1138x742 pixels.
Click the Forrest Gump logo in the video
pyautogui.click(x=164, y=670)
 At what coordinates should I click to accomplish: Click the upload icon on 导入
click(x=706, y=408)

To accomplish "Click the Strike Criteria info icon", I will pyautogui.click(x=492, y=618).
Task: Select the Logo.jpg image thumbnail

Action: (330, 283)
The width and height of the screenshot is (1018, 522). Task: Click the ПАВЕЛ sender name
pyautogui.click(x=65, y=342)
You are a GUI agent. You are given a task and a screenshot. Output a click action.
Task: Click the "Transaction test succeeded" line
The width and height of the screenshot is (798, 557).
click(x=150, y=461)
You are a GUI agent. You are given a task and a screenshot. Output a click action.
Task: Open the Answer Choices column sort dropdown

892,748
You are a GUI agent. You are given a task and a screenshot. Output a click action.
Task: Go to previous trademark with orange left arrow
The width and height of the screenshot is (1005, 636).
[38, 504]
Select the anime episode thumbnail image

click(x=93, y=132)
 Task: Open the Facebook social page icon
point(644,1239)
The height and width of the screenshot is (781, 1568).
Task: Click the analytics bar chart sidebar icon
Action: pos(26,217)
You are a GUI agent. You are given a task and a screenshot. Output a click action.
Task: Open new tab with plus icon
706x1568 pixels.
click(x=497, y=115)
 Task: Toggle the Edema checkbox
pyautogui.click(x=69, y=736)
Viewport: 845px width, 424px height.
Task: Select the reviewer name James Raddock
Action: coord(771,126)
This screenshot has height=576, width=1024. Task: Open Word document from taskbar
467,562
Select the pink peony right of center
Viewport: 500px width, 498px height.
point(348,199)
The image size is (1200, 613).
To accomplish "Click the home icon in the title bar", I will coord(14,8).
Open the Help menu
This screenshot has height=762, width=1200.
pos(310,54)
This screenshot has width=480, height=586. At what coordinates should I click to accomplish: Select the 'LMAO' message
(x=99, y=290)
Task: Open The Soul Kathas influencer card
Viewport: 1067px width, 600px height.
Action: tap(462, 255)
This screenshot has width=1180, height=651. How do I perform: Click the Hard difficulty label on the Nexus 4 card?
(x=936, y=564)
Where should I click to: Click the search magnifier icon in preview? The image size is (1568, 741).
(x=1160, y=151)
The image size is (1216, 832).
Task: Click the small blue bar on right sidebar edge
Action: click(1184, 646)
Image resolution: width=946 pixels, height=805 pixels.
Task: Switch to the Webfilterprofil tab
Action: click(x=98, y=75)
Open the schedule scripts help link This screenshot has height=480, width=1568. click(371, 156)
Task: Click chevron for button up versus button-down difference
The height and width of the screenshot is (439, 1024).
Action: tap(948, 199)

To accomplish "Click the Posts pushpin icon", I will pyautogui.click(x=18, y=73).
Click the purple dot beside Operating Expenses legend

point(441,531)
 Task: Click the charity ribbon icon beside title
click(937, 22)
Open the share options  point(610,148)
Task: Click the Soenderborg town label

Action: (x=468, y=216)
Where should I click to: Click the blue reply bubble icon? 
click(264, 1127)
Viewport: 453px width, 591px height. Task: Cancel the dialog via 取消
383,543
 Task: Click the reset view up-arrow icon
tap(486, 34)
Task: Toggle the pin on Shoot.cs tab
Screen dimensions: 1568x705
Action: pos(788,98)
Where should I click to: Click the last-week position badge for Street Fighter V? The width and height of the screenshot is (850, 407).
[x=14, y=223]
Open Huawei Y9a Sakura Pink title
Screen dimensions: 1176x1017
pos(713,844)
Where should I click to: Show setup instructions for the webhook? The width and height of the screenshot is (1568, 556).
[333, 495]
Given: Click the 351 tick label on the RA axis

** Task requirements **
Every entry is to be restated word for word.

** Answer for the task **
1138x742 pixels.
Click the Forrest Gump logo in the video
pyautogui.click(x=164, y=670)
 At what coordinates should I click to accomplish: Click the upload icon on 导入
click(x=706, y=408)

To accomplish "Click the Strike Criteria info icon", I will pyautogui.click(x=492, y=618).
Task: Select the Logo.jpg image thumbnail

Action: (330, 283)
The width and height of the screenshot is (1018, 522). Task: Click the ПАВЕЛ sender name
pyautogui.click(x=65, y=342)
You are a GUI agent. You are given a task and a screenshot. Output a click action.
Task: Click the "Transaction test succeeded" line
The width and height of the screenshot is (798, 557).
click(x=150, y=461)
You are a GUI agent. You are given a task and a screenshot. Output a click action.
Task: Open the Answer Choices column sort dropdown

892,748
You are a GUI agent. You are given a task and a screenshot. Output a click action.
Task: Go to previous trademark with orange left arrow
The width and height of the screenshot is (1005, 636).
[38, 504]
Select the anime episode thumbnail image

click(x=93, y=132)
 Task: Open the Facebook social page icon
point(644,1239)
The height and width of the screenshot is (781, 1568).
Task: Click the analytics bar chart sidebar icon
Action: pos(26,217)
You are a GUI agent. You are given a task and a screenshot. Output a click action.
Task: Open new tab with plus icon
706x1568 pixels.
click(x=497, y=115)
 Task: Toggle the Edema checkbox
pyautogui.click(x=69, y=736)
Viewport: 845px width, 424px height.
Task: Select the reviewer name James Raddock
Action: coord(771,126)
This screenshot has height=576, width=1024. Task: Open Word document from taskbar
467,562
Select the pink peony right of center
Viewport: 500px width, 498px height.
point(348,199)
The image size is (1200, 613).
To accomplish "Click the home icon in the title bar", I will coord(14,8).
Open the Help menu
This screenshot has height=762, width=1200.
pos(310,54)
This screenshot has width=480, height=586. At what coordinates should I click to accomplish: Select the 'LMAO' message
(x=99, y=290)
Task: Open The Soul Kathas influencer card
Viewport: 1067px width, 600px height.
Action: tap(462, 255)
This screenshot has width=1180, height=651. How do I perform: Click the Hard difficulty label on the Nexus 4 card?
(x=936, y=564)
Where should I click to: Click the search magnifier icon in preview? The image size is (1568, 741).
(x=1160, y=151)
The image size is (1216, 832).
Task: Click the small blue bar on right sidebar edge
Action: click(1184, 646)
Image resolution: width=946 pixels, height=805 pixels.
Task: Switch to the Webfilterprofil tab
Action: click(x=98, y=75)
Open the schedule scripts help link This screenshot has height=480, width=1568. click(371, 156)
Task: Click chevron for button up versus button-down difference
The height and width of the screenshot is (439, 1024).
Action: tap(948, 199)

To accomplish "Click the Posts pushpin icon", I will pyautogui.click(x=18, y=73).
Click the purple dot beside Operating Expenses legend

point(441,531)
 Task: Click the charity ribbon icon beside title
click(937, 22)
Open the share options  point(610,148)
Task: Click the Soenderborg town label

Action: (x=468, y=216)
Where should I click to: Click the blue reply bubble icon? 
click(264, 1127)
Viewport: 453px width, 591px height. Task: Cancel the dialog via 取消
383,543
 Task: Click the reset view up-arrow icon
tap(486, 34)
Task: Toggle the pin on Shoot.cs tab
Screen dimensions: 1568x705
Action: pos(788,98)
Where should I click to: Click the last-week position badge for Street Fighter V? The width and height of the screenshot is (850, 407).
[x=14, y=223]
Open Huawei Y9a Sakura Pink title
Screen dimensions: 1176x1017
pos(713,844)
Where should I click to: Show setup instructions for the webhook? The width and height of the screenshot is (1568, 556).
[333, 495]
Given: Click the 351 tick label on the RA axis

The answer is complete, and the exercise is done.